(Brief) Your answer must be a single number: how many lines in the records include the word "will".

(Records from a collection)
◇ ◇ ◇ ◇ ◇ ◇ ◇

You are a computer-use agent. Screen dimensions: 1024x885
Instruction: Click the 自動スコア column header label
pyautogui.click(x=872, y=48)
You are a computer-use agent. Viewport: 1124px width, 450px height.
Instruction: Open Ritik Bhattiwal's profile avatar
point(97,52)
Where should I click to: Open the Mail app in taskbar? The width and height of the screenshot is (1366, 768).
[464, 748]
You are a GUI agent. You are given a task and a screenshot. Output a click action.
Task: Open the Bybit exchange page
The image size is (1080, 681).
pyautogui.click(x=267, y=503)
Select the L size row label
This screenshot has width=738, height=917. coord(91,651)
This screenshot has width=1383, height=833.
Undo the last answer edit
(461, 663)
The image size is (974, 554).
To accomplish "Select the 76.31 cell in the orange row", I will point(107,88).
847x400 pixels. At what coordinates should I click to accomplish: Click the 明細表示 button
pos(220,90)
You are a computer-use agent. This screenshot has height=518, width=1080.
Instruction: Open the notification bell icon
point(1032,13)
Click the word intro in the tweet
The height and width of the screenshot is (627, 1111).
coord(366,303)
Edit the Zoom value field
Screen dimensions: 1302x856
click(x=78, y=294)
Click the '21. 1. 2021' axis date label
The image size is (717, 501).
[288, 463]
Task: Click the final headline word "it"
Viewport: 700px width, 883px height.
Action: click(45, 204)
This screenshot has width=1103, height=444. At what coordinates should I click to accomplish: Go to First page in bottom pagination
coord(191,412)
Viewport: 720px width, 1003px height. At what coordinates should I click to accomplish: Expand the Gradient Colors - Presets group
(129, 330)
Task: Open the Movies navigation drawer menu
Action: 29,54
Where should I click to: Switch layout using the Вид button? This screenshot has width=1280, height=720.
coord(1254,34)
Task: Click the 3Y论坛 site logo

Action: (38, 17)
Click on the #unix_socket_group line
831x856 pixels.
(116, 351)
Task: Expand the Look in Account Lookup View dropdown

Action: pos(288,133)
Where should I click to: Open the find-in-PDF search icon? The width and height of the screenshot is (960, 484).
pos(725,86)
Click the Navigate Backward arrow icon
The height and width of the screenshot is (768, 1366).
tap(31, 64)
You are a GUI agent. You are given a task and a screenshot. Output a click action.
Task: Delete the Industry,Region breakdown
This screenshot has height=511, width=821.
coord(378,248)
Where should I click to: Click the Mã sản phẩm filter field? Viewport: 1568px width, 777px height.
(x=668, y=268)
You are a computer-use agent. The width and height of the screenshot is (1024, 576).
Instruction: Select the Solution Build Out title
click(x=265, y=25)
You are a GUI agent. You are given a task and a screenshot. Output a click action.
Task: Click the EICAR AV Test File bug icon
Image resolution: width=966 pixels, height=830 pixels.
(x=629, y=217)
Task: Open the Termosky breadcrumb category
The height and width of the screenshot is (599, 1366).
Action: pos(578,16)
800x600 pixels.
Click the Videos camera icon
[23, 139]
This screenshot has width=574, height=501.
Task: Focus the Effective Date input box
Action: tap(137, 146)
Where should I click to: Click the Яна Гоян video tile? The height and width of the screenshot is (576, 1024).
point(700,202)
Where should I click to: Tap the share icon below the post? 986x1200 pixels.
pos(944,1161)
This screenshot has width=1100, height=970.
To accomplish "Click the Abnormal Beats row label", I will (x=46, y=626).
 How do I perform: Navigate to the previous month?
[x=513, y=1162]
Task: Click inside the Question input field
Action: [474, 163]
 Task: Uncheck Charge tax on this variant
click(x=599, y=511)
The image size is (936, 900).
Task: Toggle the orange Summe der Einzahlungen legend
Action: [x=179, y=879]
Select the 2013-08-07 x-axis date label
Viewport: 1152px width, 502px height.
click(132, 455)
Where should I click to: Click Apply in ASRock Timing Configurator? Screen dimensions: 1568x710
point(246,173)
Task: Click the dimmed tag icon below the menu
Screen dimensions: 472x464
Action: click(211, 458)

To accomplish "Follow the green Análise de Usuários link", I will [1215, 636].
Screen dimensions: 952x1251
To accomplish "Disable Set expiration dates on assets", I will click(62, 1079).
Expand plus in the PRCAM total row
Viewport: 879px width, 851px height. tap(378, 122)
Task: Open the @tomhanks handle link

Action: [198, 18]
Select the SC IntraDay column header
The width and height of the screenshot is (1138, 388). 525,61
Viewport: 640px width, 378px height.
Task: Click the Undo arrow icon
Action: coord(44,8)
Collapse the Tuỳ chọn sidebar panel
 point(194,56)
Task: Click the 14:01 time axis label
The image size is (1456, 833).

◇ ◇ ◇ ◇ ◇ ◇ ◇

(Output for this exercise) 4